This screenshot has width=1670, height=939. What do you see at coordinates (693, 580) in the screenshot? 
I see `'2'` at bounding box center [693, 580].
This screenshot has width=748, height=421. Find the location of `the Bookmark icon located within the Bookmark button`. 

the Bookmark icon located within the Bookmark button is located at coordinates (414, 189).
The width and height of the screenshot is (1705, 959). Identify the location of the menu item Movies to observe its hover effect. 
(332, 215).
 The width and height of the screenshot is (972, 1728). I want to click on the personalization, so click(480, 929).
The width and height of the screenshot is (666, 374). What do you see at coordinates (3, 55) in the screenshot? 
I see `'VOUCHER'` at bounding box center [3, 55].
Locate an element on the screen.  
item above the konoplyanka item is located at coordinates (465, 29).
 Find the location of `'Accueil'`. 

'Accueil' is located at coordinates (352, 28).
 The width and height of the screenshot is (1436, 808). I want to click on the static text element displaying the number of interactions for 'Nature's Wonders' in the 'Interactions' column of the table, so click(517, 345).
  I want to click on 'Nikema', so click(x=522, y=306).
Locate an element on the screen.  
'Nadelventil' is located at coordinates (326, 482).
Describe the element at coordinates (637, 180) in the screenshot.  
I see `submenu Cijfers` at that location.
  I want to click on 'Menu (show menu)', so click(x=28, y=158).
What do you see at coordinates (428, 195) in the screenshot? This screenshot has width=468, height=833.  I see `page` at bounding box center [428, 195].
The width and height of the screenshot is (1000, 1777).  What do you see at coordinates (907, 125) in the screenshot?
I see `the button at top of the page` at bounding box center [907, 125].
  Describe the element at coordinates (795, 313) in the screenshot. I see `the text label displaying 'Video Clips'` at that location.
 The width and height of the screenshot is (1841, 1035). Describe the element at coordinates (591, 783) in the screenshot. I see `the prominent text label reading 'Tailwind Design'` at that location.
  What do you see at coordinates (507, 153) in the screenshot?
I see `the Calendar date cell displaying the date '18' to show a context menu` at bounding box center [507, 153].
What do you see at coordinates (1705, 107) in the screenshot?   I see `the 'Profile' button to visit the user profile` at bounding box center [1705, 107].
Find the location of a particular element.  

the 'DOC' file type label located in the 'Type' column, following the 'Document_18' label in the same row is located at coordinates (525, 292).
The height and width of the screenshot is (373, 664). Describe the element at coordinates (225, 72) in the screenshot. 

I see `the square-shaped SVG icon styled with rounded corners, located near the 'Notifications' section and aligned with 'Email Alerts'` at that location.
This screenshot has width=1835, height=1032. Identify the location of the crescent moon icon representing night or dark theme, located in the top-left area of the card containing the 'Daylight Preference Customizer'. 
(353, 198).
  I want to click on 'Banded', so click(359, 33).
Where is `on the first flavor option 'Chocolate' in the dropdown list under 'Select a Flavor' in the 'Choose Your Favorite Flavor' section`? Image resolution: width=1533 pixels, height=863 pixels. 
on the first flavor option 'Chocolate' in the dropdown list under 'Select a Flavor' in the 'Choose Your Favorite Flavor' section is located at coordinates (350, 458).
--------------------------------------------------
• WORK REQUIRED
Rewrite the records from the beginning through the line containing "center [693, 580].", inclusive, changing "What do you see" to "What is shown" and leaving everything else unchanged.

• WRITTEN SOLUTION
This screenshot has width=1670, height=939. What is shown at coordinates (693, 580) in the screenshot? 
I see `'2'` at bounding box center [693, 580].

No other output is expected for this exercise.